Stored data entries:
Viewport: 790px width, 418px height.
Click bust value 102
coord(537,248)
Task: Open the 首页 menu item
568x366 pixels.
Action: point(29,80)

WORK ITEM. Return every line above exactly as it stands.

EXERCISE SOLUTION.
Viewport: 790px width, 418px height.
Click bust value 102
coord(537,248)
Task: Open the 首页 menu item
568x366 pixels.
Action: point(29,80)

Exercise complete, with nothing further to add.